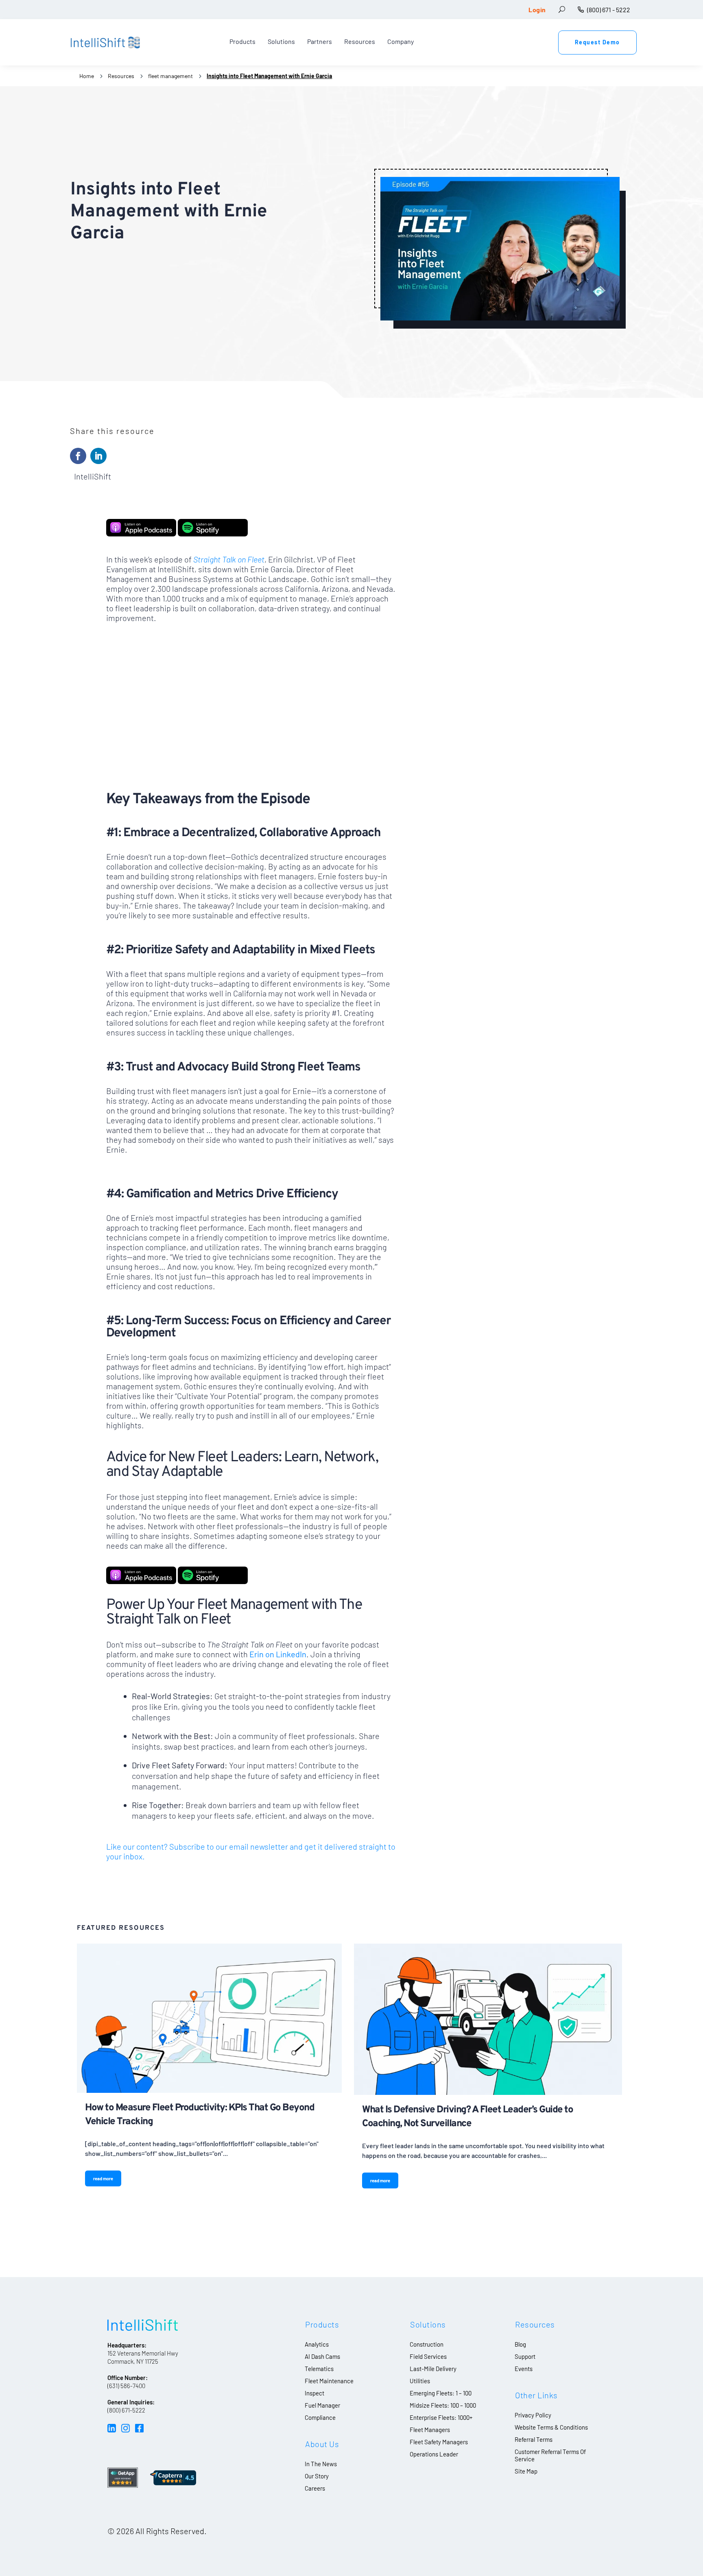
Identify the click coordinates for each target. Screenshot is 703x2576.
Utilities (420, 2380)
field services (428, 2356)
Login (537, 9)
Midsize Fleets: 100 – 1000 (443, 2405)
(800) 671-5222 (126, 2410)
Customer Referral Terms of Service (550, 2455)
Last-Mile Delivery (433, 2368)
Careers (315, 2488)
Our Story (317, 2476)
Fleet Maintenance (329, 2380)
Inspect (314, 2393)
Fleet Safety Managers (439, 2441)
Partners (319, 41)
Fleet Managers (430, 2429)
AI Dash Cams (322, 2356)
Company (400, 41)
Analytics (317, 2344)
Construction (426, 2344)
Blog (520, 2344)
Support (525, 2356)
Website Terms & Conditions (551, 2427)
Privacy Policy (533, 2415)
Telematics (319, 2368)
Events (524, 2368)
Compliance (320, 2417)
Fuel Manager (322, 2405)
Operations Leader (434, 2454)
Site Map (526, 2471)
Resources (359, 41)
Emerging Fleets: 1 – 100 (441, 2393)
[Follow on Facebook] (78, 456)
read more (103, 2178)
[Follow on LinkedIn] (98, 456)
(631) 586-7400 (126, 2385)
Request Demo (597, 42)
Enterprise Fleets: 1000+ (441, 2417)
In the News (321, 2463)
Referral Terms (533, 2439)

### Directions for this task
Write the data above out exactly. Leave out any pictures.

### Answer to this problem
Identify the click coordinates for each target. Screenshot is 703x2576.
Utilities (420, 2380)
field services (428, 2356)
Login (537, 9)
Midsize Fleets: 100 – 1000 (443, 2405)
(800) 671-5222 (126, 2410)
Customer Referral Terms of Service (550, 2455)
Last-Mile Delivery (433, 2368)
Careers (315, 2488)
Our Story (317, 2476)
Fleet Maintenance (329, 2380)
Inspect (314, 2393)
Fleet Safety Managers (439, 2441)
Partners (319, 41)
Fleet Managers (430, 2429)
AI Dash Cams (322, 2356)
Company (400, 41)
Analytics (317, 2344)
Construction (426, 2344)
Blog (520, 2344)
Support (525, 2356)
Website Terms & Conditions (551, 2427)
Privacy Policy (533, 2415)
Telematics (319, 2368)
Events (524, 2368)
Compliance (320, 2417)
Fuel Manager (322, 2405)
Operations Leader (434, 2454)
Site Map (526, 2471)
Resources (359, 41)
Emerging Fleets: 1 – 100 (441, 2393)
[Follow on Facebook] (78, 456)
read more (103, 2178)
[Follow on LinkedIn] (98, 456)
(631) 586-7400 (126, 2385)
Request Demo (597, 42)
Enterprise Fleets: 1000+ (441, 2417)
In the News (321, 2463)
Referral Terms (533, 2439)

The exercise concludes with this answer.